╔══

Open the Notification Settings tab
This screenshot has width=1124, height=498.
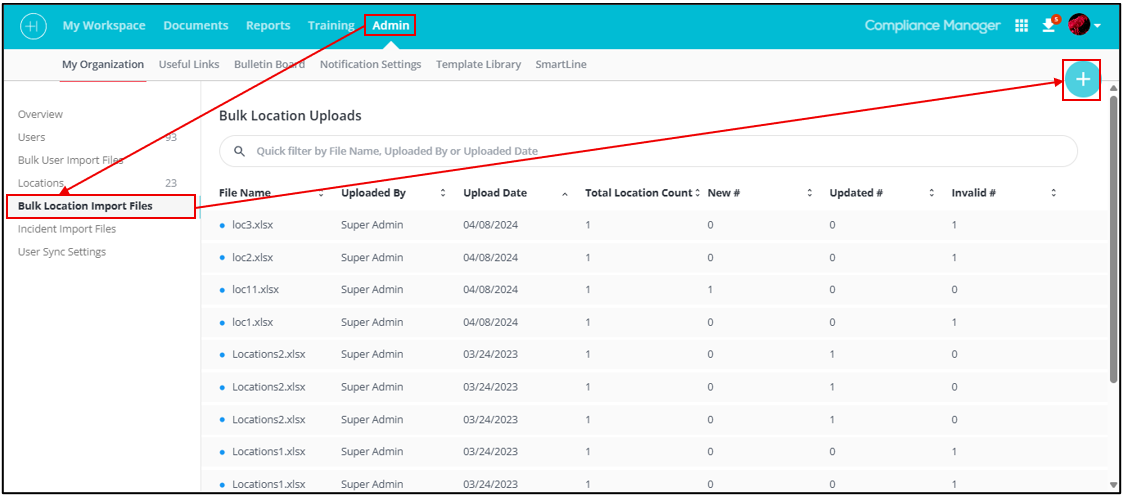tap(370, 64)
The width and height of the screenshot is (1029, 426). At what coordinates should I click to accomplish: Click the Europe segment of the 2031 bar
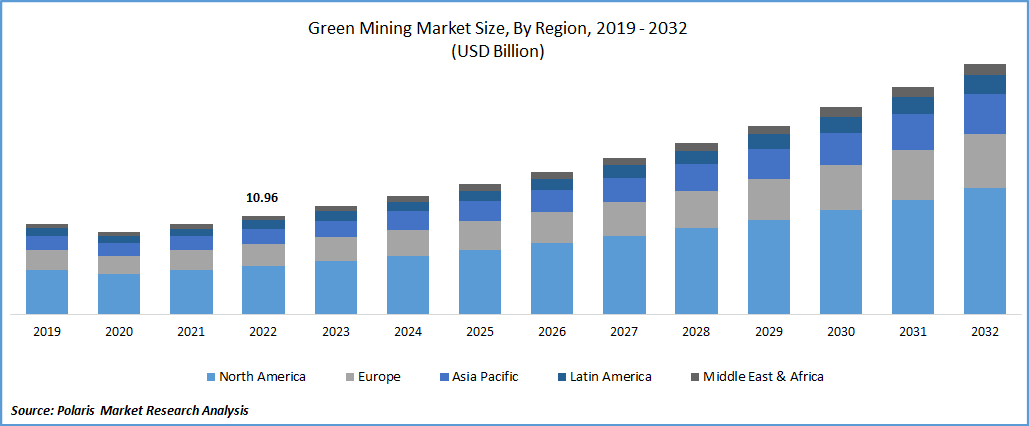[x=912, y=174]
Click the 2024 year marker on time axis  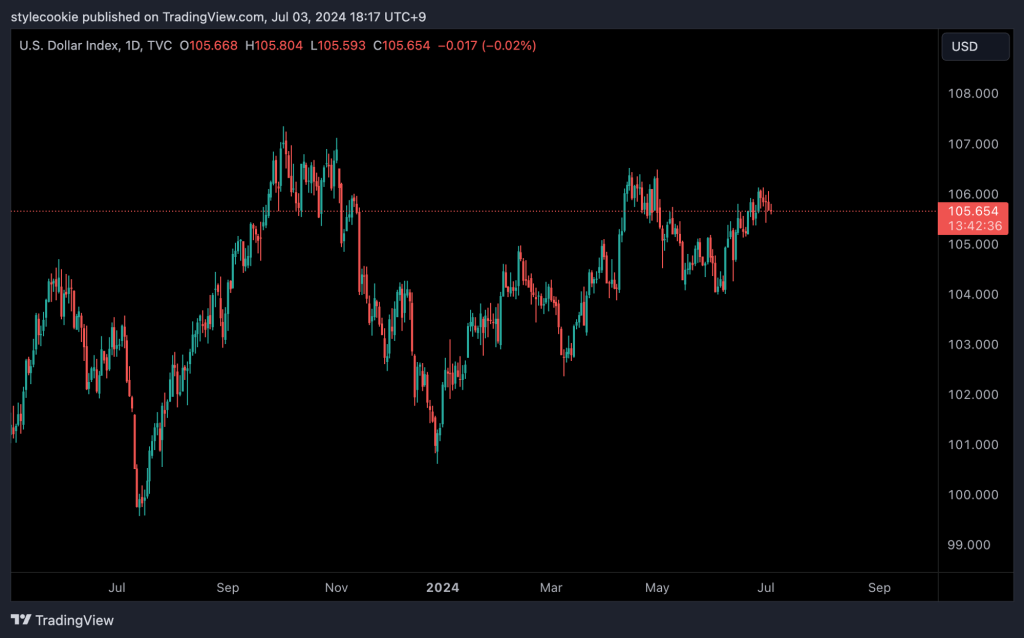click(x=442, y=588)

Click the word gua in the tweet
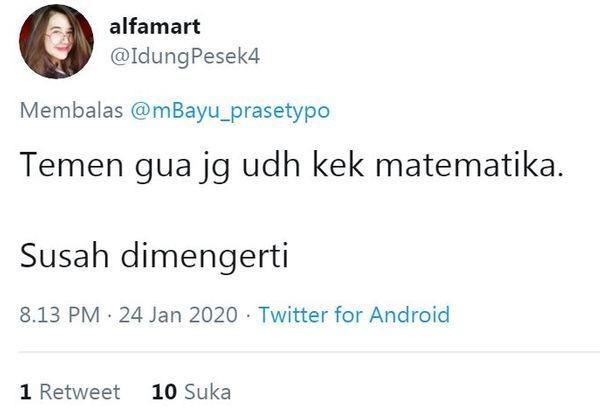163,168
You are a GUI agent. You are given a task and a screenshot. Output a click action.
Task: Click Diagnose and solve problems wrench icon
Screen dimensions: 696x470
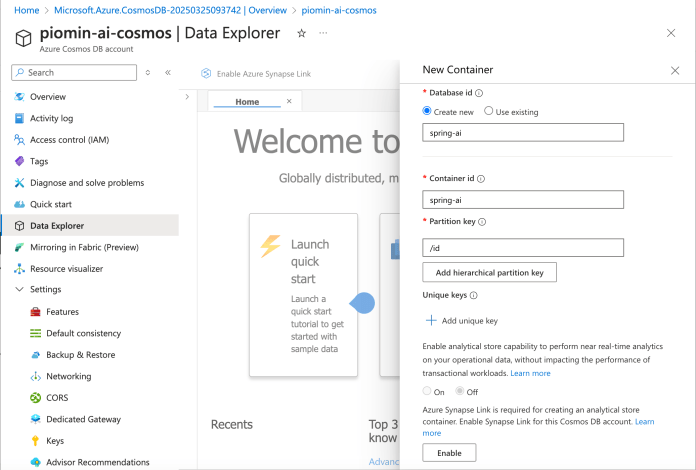tap(20, 183)
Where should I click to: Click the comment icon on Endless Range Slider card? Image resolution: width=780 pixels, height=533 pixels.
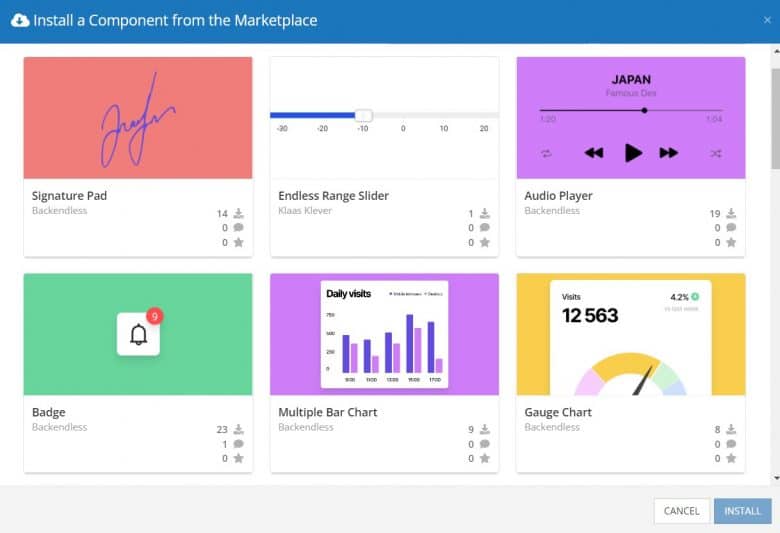tap(485, 227)
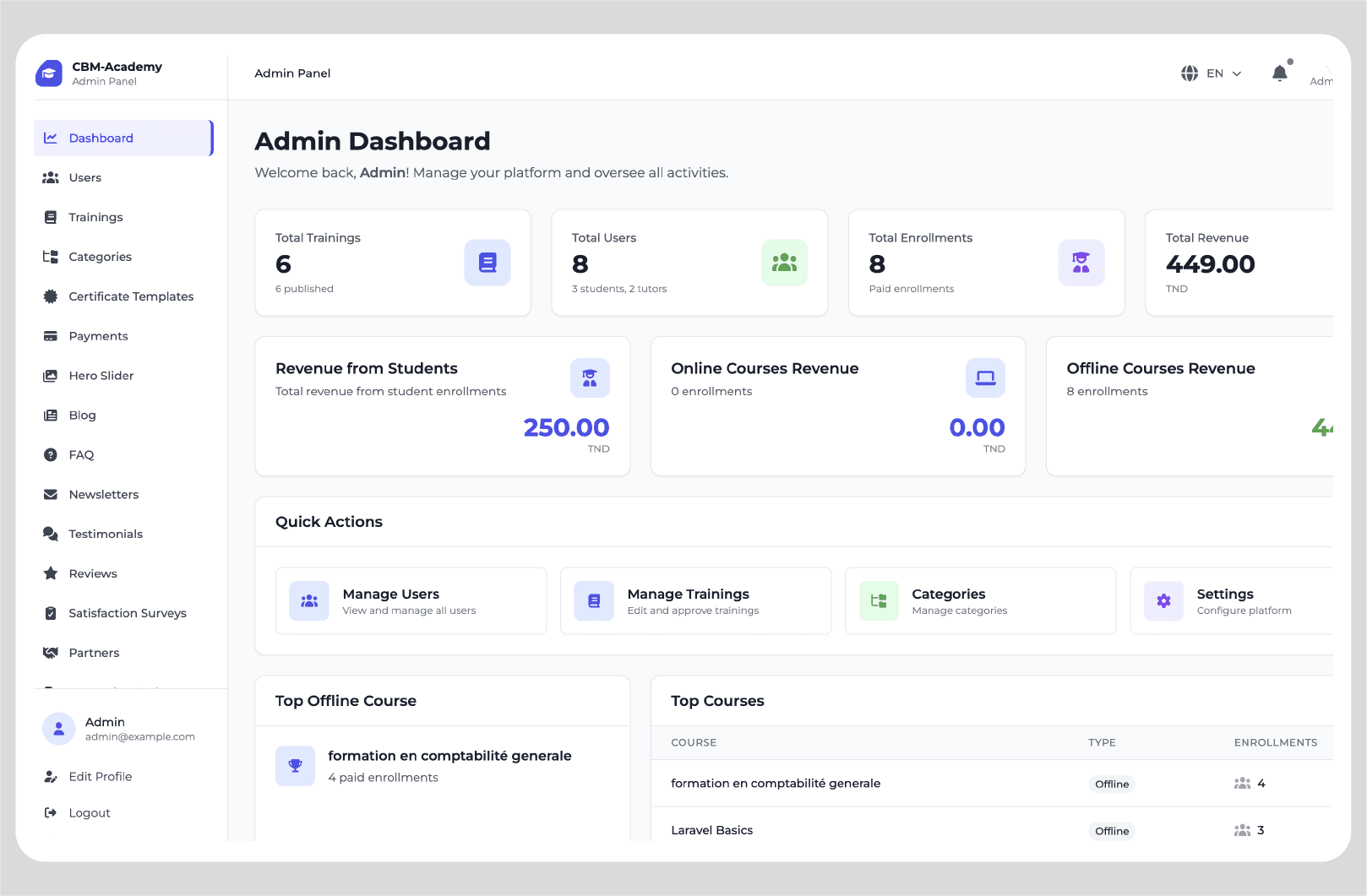Click the Total Enrollments graduate icon
Image resolution: width=1367 pixels, height=896 pixels.
click(1081, 263)
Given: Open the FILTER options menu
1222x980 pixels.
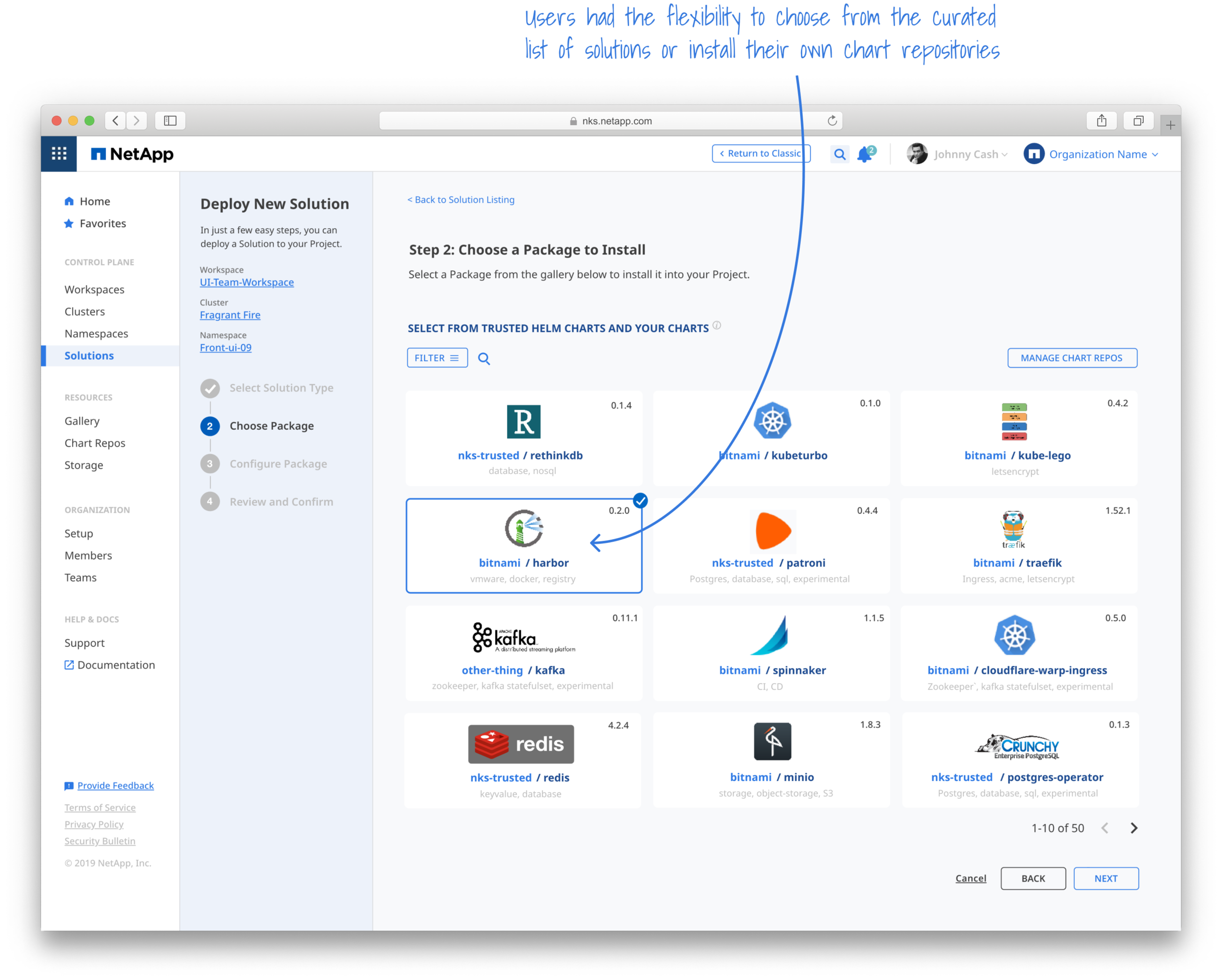Looking at the screenshot, I should click(x=437, y=358).
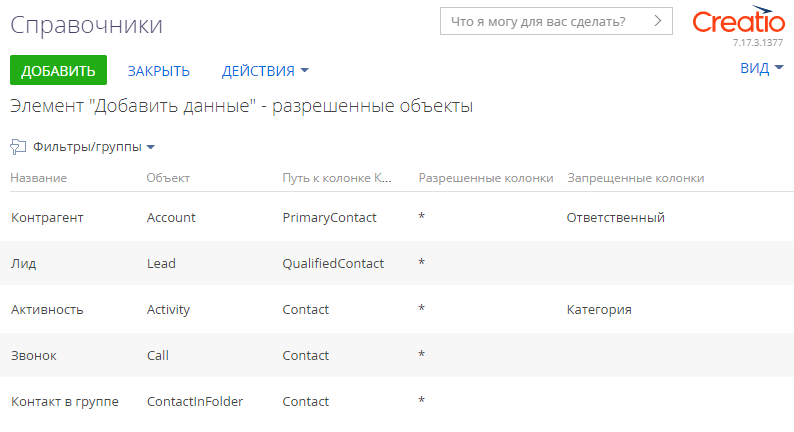
Task: Sort by the Объект column header
Action: coord(168,178)
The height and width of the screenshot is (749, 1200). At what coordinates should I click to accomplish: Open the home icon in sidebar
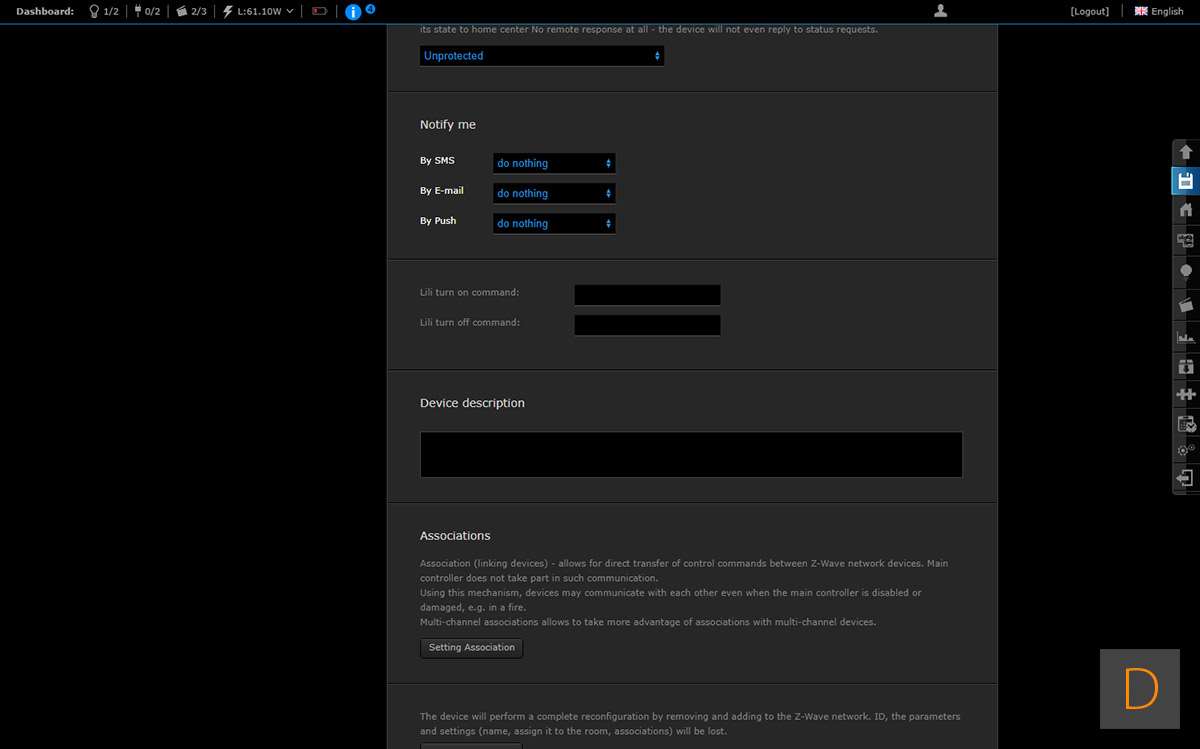1186,210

╚══

### WHAT IS EXPECTED
Count the lines of the material above that contain the string "resolution", and reply with that number alone.

### ANSWER
2